■ **What needs to be done**: Scan the entries below for "icon" and copy each line that holds it.

■ **Information**:

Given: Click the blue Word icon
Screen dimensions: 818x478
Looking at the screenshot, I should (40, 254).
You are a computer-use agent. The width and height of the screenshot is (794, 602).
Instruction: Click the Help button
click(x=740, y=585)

==

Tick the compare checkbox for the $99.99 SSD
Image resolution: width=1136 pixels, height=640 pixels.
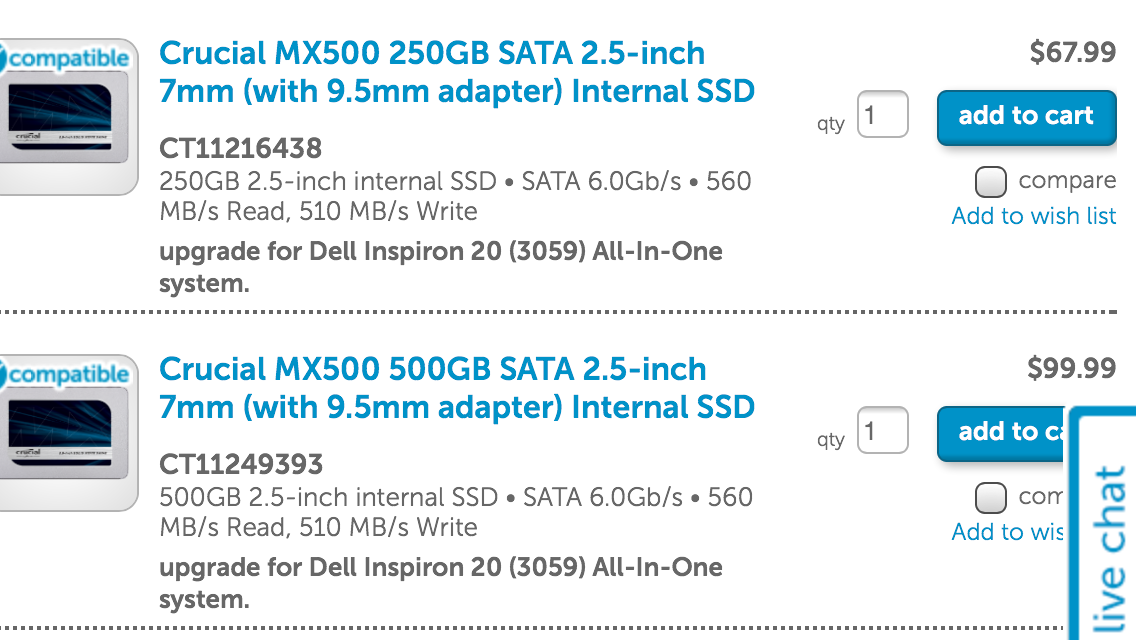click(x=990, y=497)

--

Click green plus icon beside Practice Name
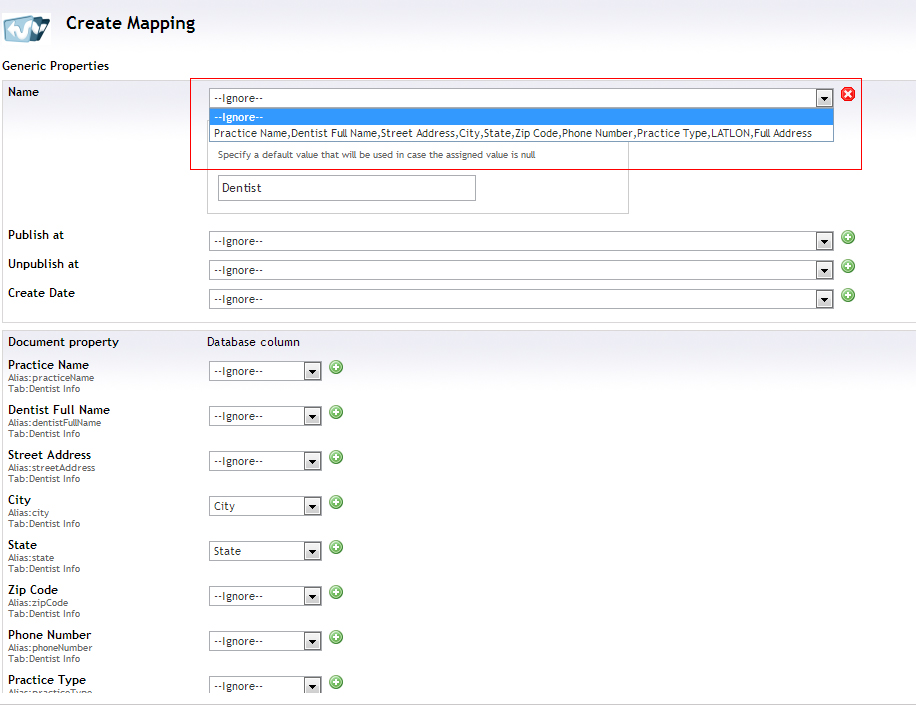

■ **Your response**:
Given: Click the blue Word icon
Click green plus icon beside Practice Name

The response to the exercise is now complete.